5. Essentialism by Greg McKeown
Theme: Aligning Finances With What Truly Matters
The final book on my list isn’t technically a finance book — but it’s the one that tied everything together.
In Essentialism, Greg McKeown argues that most of us spend our lives scattered — chasing too many goals, saying yes to too many obligations, and mistaking busyness for progress.
His central message is simple:
“If you don’t prioritize your life, someone else will.”
Essentialism is about doing less, but better. It’s about identifying the few things that truly matter and ruthlessly eliminating the rest. And when you apply this lens to money, everything changes.
Key Minimalist Takeaways
✍️ Define “Enough” for Yourself: Without a personal definition of enough, lifestyle inflation creeps in, and financial goals drift endlessly.
❌ Say No to the Nonessential: Not every opportunity, side hustle, or financial product deserves your attention. Focus creates progress.
🧭 Build Around Purpose: Align your spending, saving, and investing with what genuinely matters to you — not social pressures or arbitrary benchmarks.
When I read this book, I realized how many of my financial goals weren’t mine. I was chasing numbers that sounded impressive — not goals that reflected the life I actually wanted.
I stripped back everything that didn’t align. I set a clear target for financial independence based on my lifestyle, not someone else’s ideal. I focused on quality over quantity, purpose over pressure.
Why It Belongs on a Minimalist List
Because money without meaning is just motion. Essentialism provides the framework to align your financial strategy with your deepest priorities.

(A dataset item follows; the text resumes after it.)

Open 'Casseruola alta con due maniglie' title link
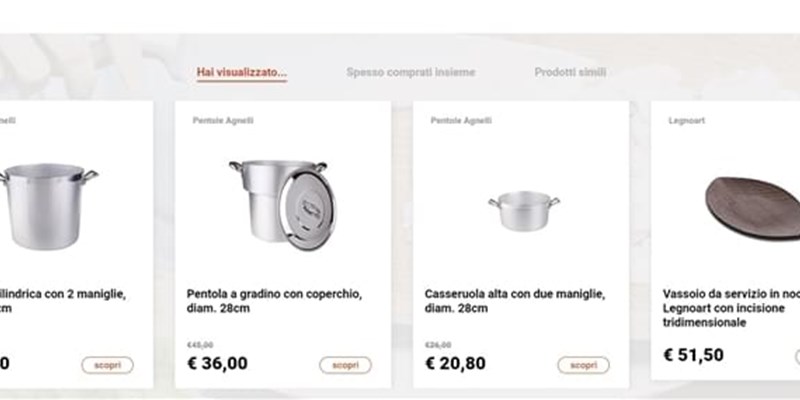The image size is (800, 400). [515, 301]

📌 Minimalist principle: When your financial goals reflect what truly matters, complexity falls away naturally.
The Five-Book Framework: A Minimalist Finance Philosophy
Here’s how all five books fit together into a cohesive system:
Principle | Book | Key Insight |
Value time over money | Your Money or Your Life | Money is life energy; align spending intentionally |
Build quiet wealth | The Millionaire Next Door | Wealth comes from habits, not show |
Focus on behavior | The Psychology of Money | Simplicity and patience win |
Simplify investing | The Simple Path to Wealth | Low-cost index funds + time |
Align with purpose | Essentialism | Focus on what matters, define “enough” |
This small, curated reading list gives you a complete financial philosophy — without the overwhelm of reading 20+ books. Each title builds on the last, covering mindset, habits, behavior, investing, and purpose.

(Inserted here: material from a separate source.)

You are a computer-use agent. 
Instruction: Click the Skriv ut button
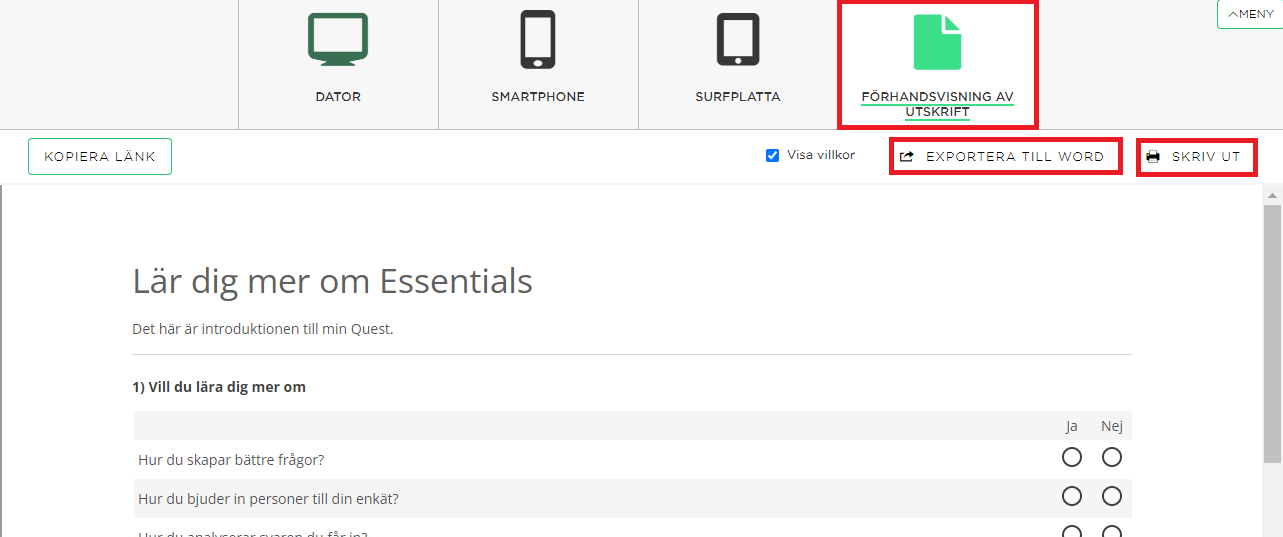(x=1196, y=157)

How to Put This Into Practice
Minimalist reading isn’t just about consuming fewer books — it’s about integrating what you read deeply. Here’s a simple approach:
Pick one book that resonates most with your current financial situation.
Read slowly — one chapter at a time, with reflection.

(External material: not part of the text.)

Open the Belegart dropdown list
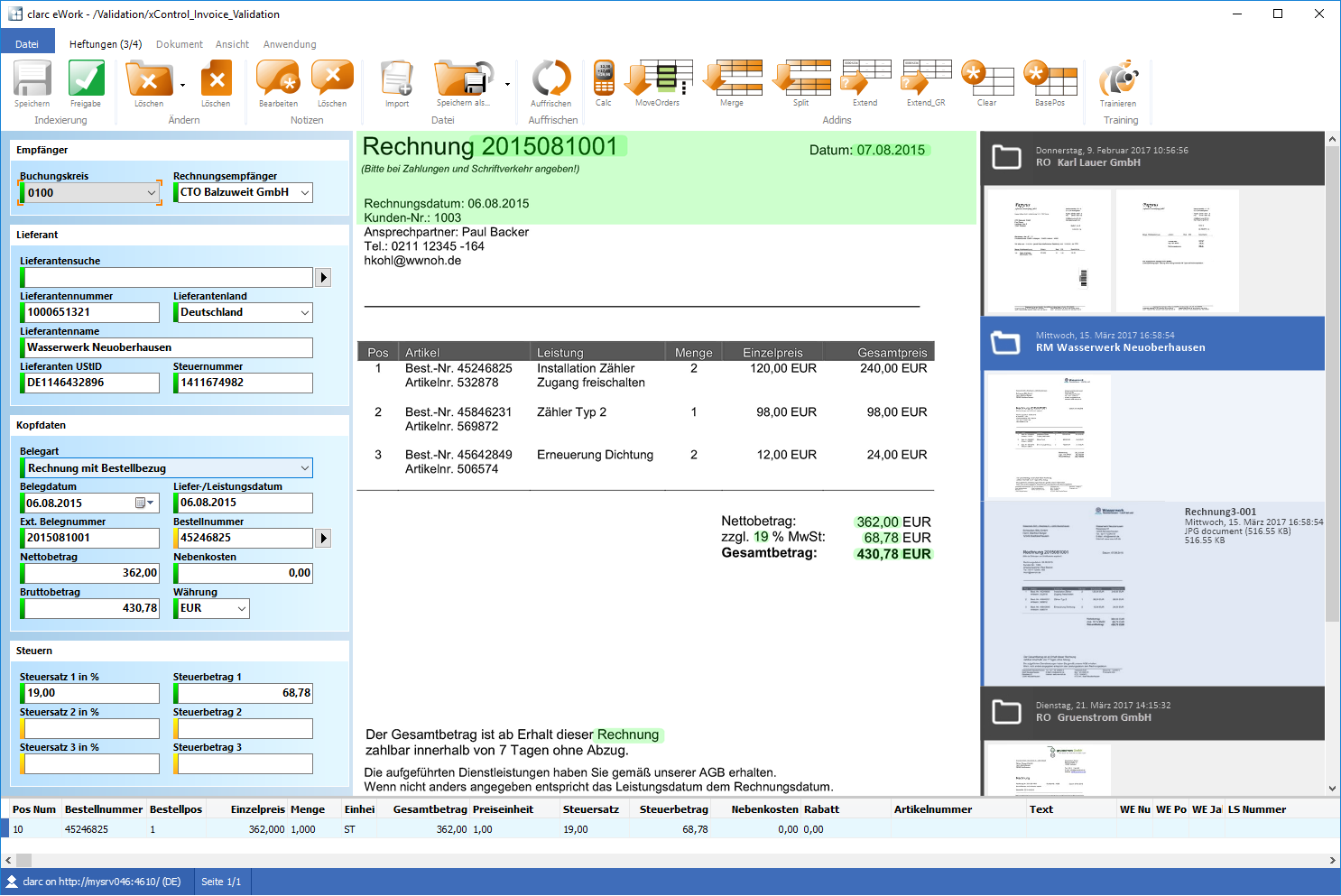Screen dimensions: 1341x896 click(305, 468)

Take notes using a simple system: Insight → Application → Action.
Apply one key idea immediately before moving on.
Revisit annually to deepen your understanding.
Over time, these books stop being “things you read” and start becoming mental frameworks you live by.
Why Minimalist Reading Works So Well
In the age of endless financial content, less is truly more:
🧠 Less confusion: You’re not juggling conflicting advice from 10 different sources.
📈 More clarity: Timeless principles repeat and reinforce, deepening your understanding.
🛠️ More action: You focus on applying, not endlessly consuming.
🕰️ More longevity: These books age well. Their lessons don’t expire when trends change.
Minimalism removes the pressure to “keep up” and replaces it with confidence and calm.
Final Thoughts
The Simple Path to Wealth and Essentialism completed my minimalist finance toolkit. One gave me a practical, sustainable investment strategy. The other gave me clarity of purpose, ensuring my financial plan serves my life — not the other way around.
Combined with the first three titles, they form a timeless, clutter-free financial philosophy that has guided me for years. No endless book lists. No conflicting advice. Just depth, clarity, and simplicity.
📌 Remember: You don’t need to read everything to build financial wisdom.You need to go deep on the right things.
Start with one of these books. Read slowly. Take notes. Reflect. Apply. Revisit. Over time, this minimalist approach will reshape not just how you read — but how you live.